**What is needed**
Only the lines from the first line of the material below to the line containing "Task: Click the Měna function icon", inclusive, should be copied, each exactly as written.

**Material shown**
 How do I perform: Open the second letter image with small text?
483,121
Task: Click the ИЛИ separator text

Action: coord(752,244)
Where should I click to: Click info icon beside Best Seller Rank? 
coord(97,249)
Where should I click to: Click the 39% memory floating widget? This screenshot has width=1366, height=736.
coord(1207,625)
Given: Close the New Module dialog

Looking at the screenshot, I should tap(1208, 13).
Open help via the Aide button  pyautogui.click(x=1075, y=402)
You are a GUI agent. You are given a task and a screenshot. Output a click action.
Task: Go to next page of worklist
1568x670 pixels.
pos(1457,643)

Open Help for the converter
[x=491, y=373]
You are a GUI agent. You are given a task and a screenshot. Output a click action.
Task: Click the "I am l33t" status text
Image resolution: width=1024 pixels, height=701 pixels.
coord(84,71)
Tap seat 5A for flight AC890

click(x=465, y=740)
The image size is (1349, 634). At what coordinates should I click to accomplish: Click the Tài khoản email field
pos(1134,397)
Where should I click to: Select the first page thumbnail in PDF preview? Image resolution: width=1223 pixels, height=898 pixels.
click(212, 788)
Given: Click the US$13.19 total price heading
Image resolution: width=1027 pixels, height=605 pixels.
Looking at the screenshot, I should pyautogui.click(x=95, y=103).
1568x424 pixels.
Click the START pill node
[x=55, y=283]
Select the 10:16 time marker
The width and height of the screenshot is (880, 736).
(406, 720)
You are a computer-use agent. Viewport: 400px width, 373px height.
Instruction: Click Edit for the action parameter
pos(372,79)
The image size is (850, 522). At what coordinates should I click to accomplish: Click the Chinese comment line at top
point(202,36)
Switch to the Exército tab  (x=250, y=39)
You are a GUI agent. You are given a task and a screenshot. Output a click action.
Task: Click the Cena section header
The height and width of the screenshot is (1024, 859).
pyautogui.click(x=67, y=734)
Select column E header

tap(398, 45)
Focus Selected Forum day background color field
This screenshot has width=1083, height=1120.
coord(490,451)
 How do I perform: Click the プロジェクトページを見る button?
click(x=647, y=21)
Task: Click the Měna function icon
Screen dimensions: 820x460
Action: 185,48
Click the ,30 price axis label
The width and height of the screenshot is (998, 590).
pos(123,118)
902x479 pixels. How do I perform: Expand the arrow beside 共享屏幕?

**Output of the exercise**
 How do I perform: Open the second letter image with small text?
483,121
Task: Click the ИЛИ separator text

Action: coord(752,244)
Where should I click to: Click info icon beside Best Seller Rank? 
coord(97,249)
Where should I click to: Click the 39% memory floating widget? This screenshot has width=1366, height=736.
coord(1207,625)
Given: Close the New Module dialog

Looking at the screenshot, I should tap(1208, 13).
Open help via the Aide button  pyautogui.click(x=1075, y=402)
You are a GUI agent. You are given a task and a screenshot. Output a click action.
Task: Go to next page of worklist
1568x670 pixels.
pos(1457,643)

Open Help for the converter
[x=491, y=373]
You are a GUI agent. You are given a task and a screenshot. Output a click action.
Task: Click the "I am l33t" status text
Image resolution: width=1024 pixels, height=701 pixels.
coord(84,71)
Tap seat 5A for flight AC890

click(x=465, y=740)
The image size is (1349, 634). At what coordinates should I click to accomplish: Click the Tài khoản email field
pos(1134,397)
Where should I click to: Select the first page thumbnail in PDF preview? Image resolution: width=1223 pixels, height=898 pixels.
click(212, 788)
Given: Click the US$13.19 total price heading
Image resolution: width=1027 pixels, height=605 pixels.
Looking at the screenshot, I should pyautogui.click(x=95, y=103).
1568x424 pixels.
Click the START pill node
[x=55, y=283]
Select the 10:16 time marker
The width and height of the screenshot is (880, 736).
(406, 720)
You are a computer-use agent. Viewport: 400px width, 373px height.
Instruction: Click Edit for the action parameter
pos(372,79)
The image size is (850, 522). At what coordinates should I click to accomplish: Click the Chinese comment line at top
point(202,36)
Switch to the Exército tab  (x=250, y=39)
You are a GUI agent. You are given a task and a screenshot. Output a click action.
Task: Click the Cena section header
The height and width of the screenshot is (1024, 859).
pyautogui.click(x=67, y=734)
Select column E header

tap(398, 45)
Focus Selected Forum day background color field
This screenshot has width=1083, height=1120.
coord(490,451)
 How do I perform: Click the プロジェクトページを見る button?
click(x=647, y=21)
Task: Click the Měna function icon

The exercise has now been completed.